21Vianet Group entered into share purchase agreement with BVI-registered Personal Group Limited

21Vianet Group, Inc., a leading carrier- and cloud-neutral Internet data center services provider in China, entered into an agreement with Personal Group Limited, the company registered in the British Virgin Islands and wholly owned by Mr. Sheng Chen, the Executive Chairman of the Board of Directors of 21Vianet Group. Under the terms of the agreement, the Chinese company will issue up to 60,000 newly created Class C ordinary shares to Personal Group Limited, at a price of US$1.35 per share and subject to certain existing shareholders’ participation right. The issuance has been approved by the company’s audit committee and board of directors.

Under the investor right agreement, two of the existing shareholders of 21Vianet Group, King Venture Holdings Limited and Xiaomi Ventures Limited, have the participation right to subscribe up to 5,049 and 1,468 Class C ordinary shares, respectively, on the same terms as the Purchaser; if their participation right will be exercised, the number of shares issued to the BVI company will be reduced accordingly.

Euro Tech Holdings issues Bonus Shares

BVI company Euro Tech Holdings Company Limited announced that its board of directors has authorized the issuance of bonus shares. The shares are to be issued on October 8, 2019 to shareholders of record as of September 23, 2019, which will receive one ordinary share for every two ordinary shares held.

All share issuances resulting in a fractional share will be rounded to the next whole share. Shareholders should not take any action to receive the bonus shares, and shares held in brokerage accounts and street name should receive the bonus shares by credit to their brokerage account.

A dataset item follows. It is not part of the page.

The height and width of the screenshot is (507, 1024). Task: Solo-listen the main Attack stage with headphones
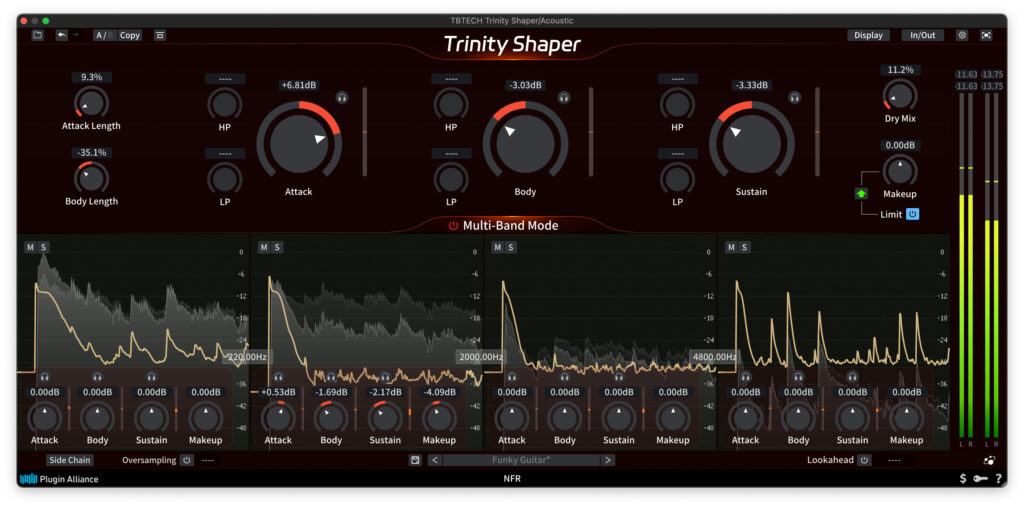(342, 98)
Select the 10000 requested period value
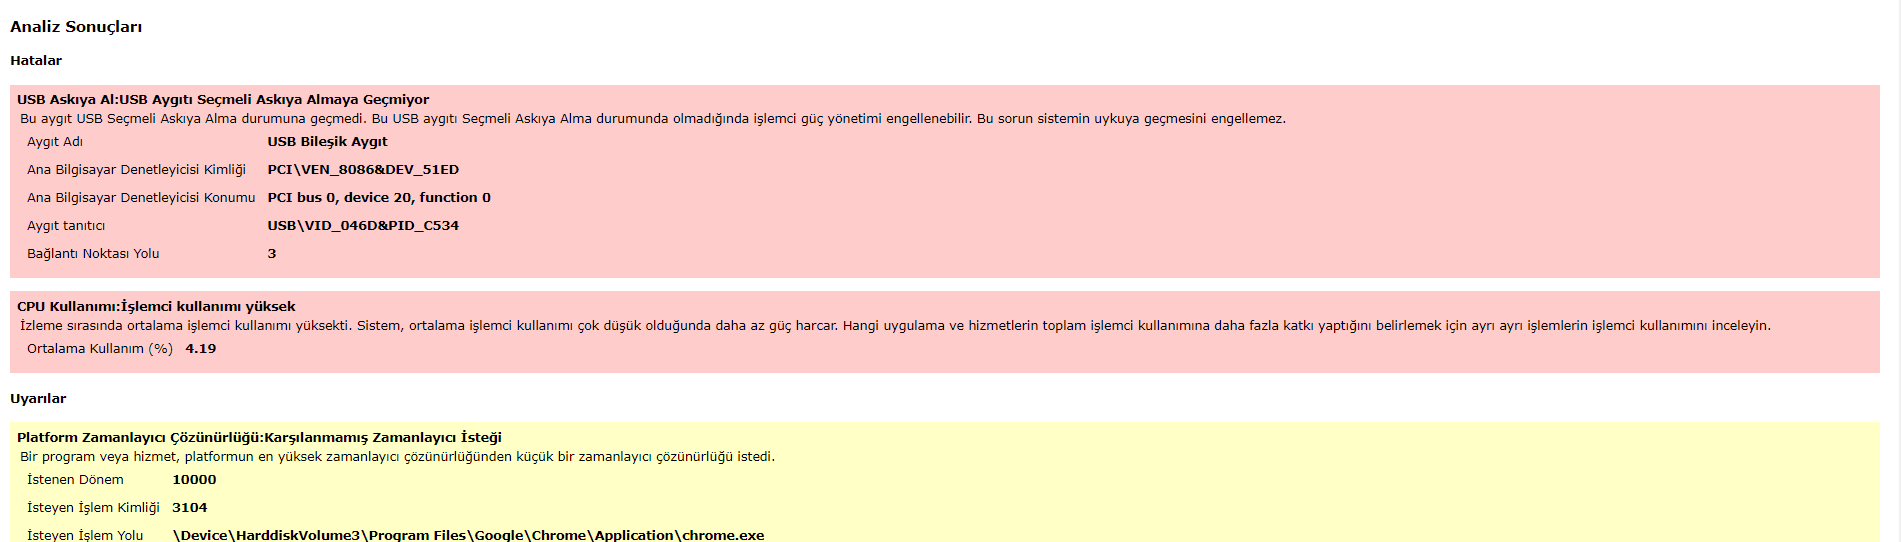Screen dimensions: 1901x542 (x=194, y=480)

American Stock Transfer and Trust LLC is an agent for administration of the shares issuance.

Insilico Medicine announced completion of US$37mln funding

Artificial intelligence technology company Insilico Medicine, Inc., which created joint venture with BVI-registered holding Juvenescence Limited, recently completed a US$37mln funding round led by Qiming Venture Partners and joined by Eight Roads, F-Prime Capital, Lilly Asia Ventures, Sinovation Ventures, Baidu Ventures, Pavilion Capital, BOLD Capital Partners and other investors.

The Series B funding will be used to commercialize the validated generative chemistry and target identification technology, as well as to build a senior management team with the experience in the pharmaceutical industry and to further develop specific therapeutic programs.

Insilico Medicine has developed and validated a comprehensive drug discovery pipeline and identified targets in a variety of therapeutic specialties, among them cancer, fibrosis, NASH, immunology and CNS. Through a network of joint ventures, including that with the BVI company, Insilico Medicine is powering the new digital-age biopharmaceutical industry.

Premier African Minerals and Regent Mercantile Holdings Ltd agreed on Loan extension

It was reported by the Board of the BVI-registered company Premier African Minerals Limited that together with Regent Mercantile Holdings Limited they agreed to extend the repayment terms of the convertible loan note for US$350,000, which was entered into in June 2019.

Under the terms of the Loan Agreement and related Subscription Agreement, signed with Regent, the BVI company had to make two equal payments on 1 August 2019 and 1 September 2019. In case Premier failed to make direct repayment of the Loan Agreement, Regent could convert any percentage of payment into new shares of the BVI company, at a conversion price equal to 90 per cent of the daily volume weighted average price.

According to the extension agreement, the Premier will have to repay the principal amount including any interest under the Loan Agreement until 31 January 2020. In consideration of the repayment extension for the period, Regent will have the right to elect a Conversion of the Principal Amount. Upon the expiry of the period the BVI company will have 5 days to settle any outstanding amounts under the Loan Agreement, including all outstanding interest thereon.